What Is Roku’s Net Debt?
As you can see below, Roku had US$82.5m of debt at September 2022, down from US$91.1m a year prior. However, its balance sheet shows it holds US$2.02b in cash, so it actually has US$1.94b net cash.
A Look At Roku’s Liabilities
The latest balance sheet data shows that Roku had liabilities of US$943.4m due within a year, and liabilities of US$670.9m falling due after that. On the other hand, it had cash of US$2.02b and US$758.9m worth of receivables due within a year. So it can boast US$1.16b more liquid assets than total liabilities.
This short term liquidity is a sign that Roku could probably pay off its debt with ease, as its balance sheet is far from stretched. Succinctly put, Roku boasts net cash, so it’s fair to say it does not have a heavy debt load! The balance sheet is clearly the area to focus on when you are analysing debt. But ultimately the future profitability of the business will decide if Roku can strengthen its balance sheet over time.

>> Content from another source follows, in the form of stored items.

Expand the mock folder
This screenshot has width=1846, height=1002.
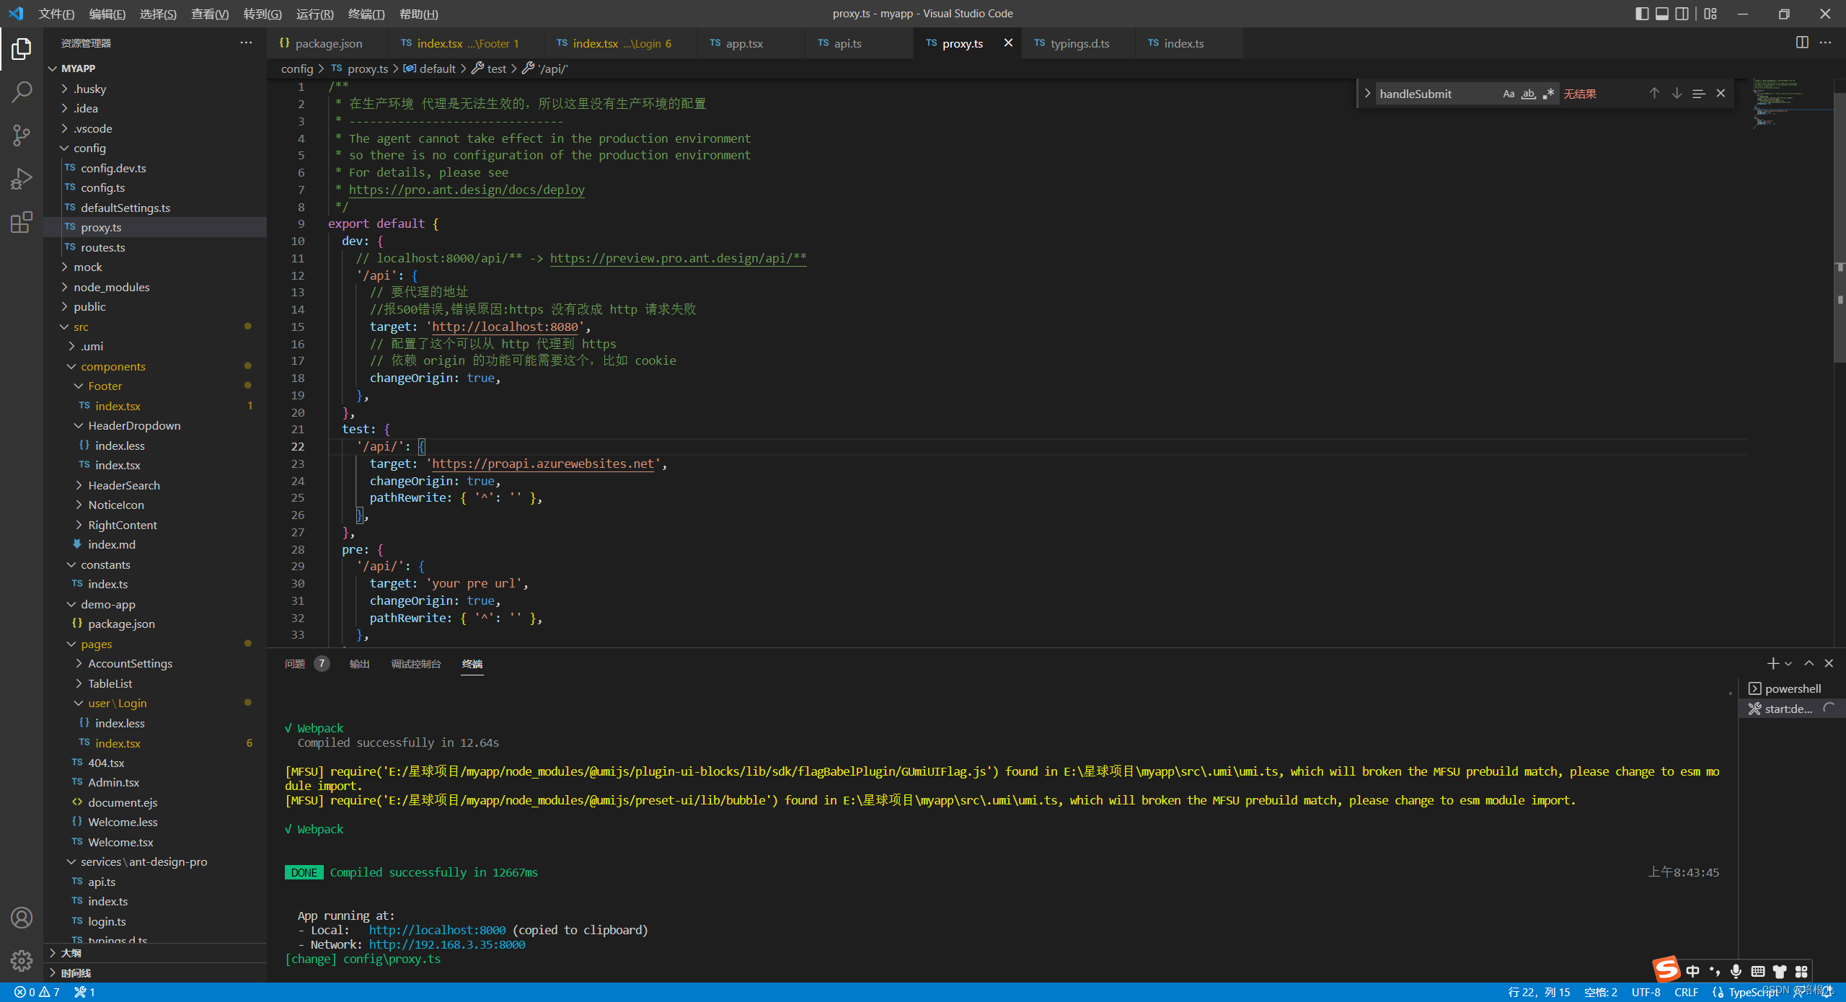[88, 267]
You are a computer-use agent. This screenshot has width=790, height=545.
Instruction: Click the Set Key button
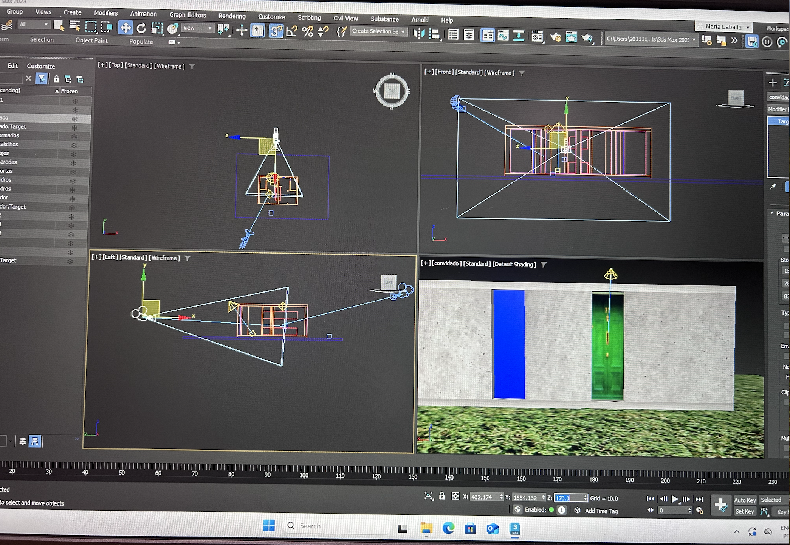point(744,511)
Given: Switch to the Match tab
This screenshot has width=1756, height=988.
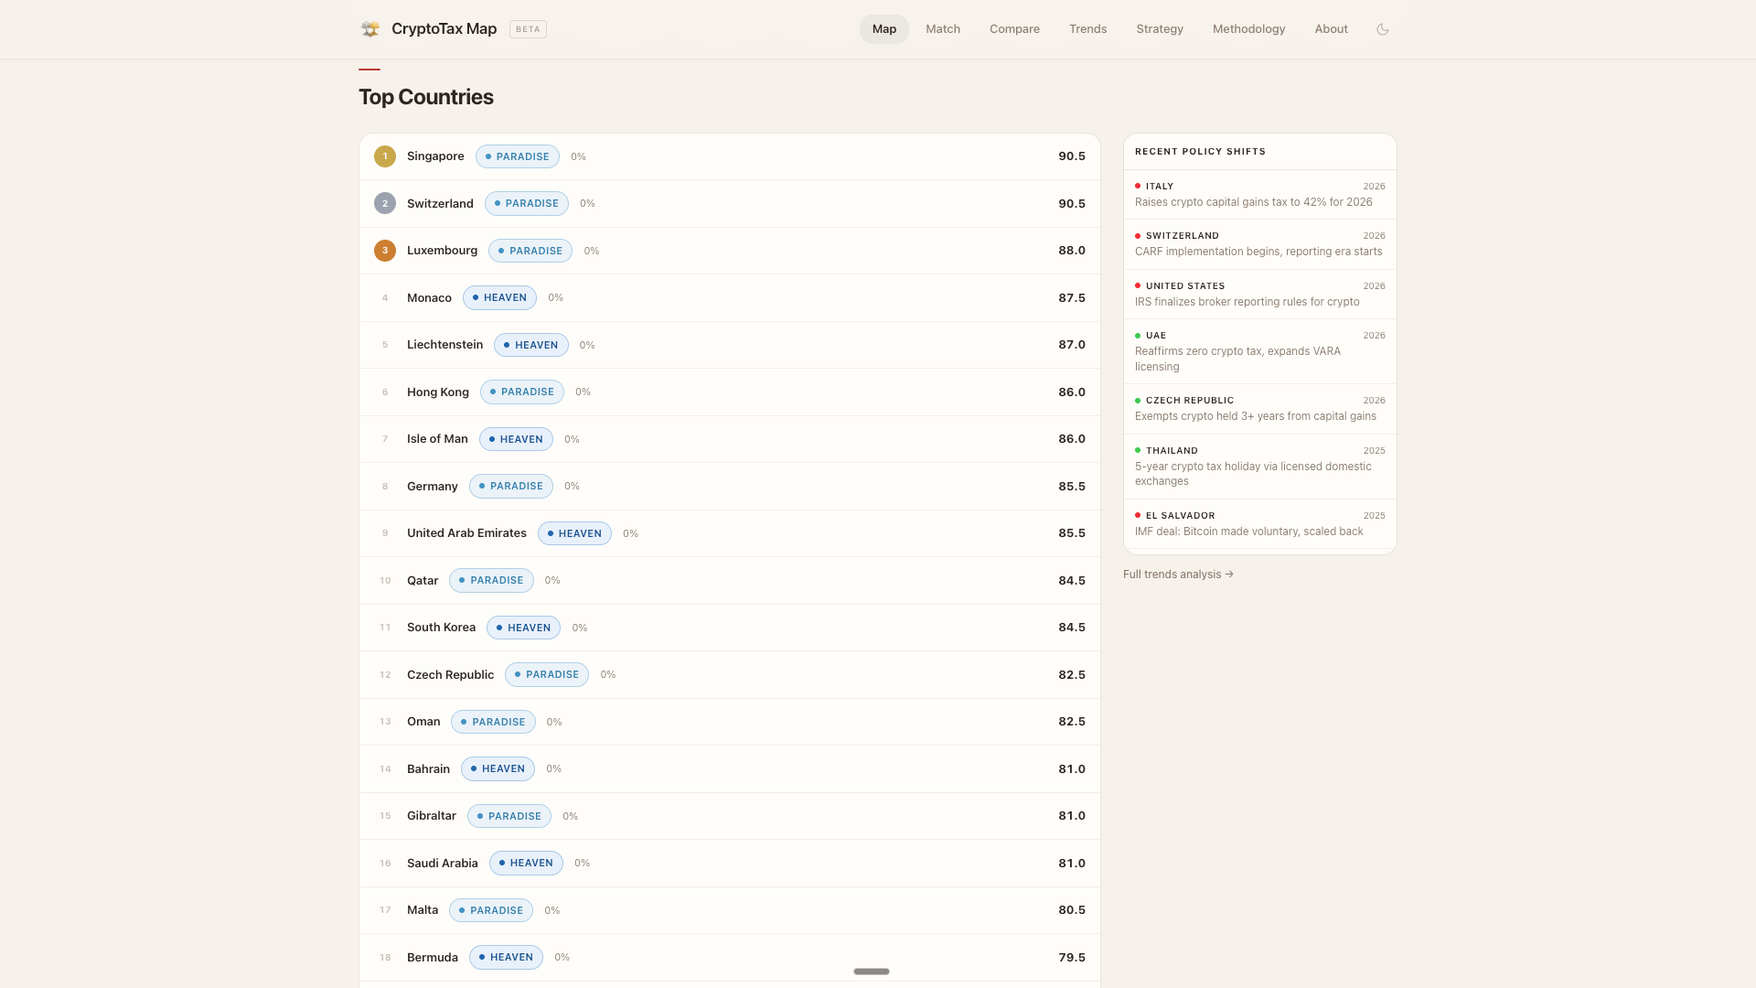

Over 12 months, Roku reported revenue of US$3.1b, which is a gain of 23%, although it did not report any earnings before interest and tax. Shareholders probably have their fingers crossed that it can grow its way to profits.
So How Risky Is Roku?
Statistically speaking companies that lose money are riskier than those that make money. And in the last year Roku had an earnings before interest and tax (EBIT) loss, truth be told. Indeed, in that time it burnt through US$129m of cash and made a loss of US$237m. While this does make the company a bit risky, it’s important to remember it has net cash of US$1.94b. That means it could keep spending at its current rate for more than two years. Roku’s revenue growth shone bright over the last year, so it may well be in a position to turn a profit in due course. By investing before those profits, shareholders take on more risk in the hope of bigger rewards.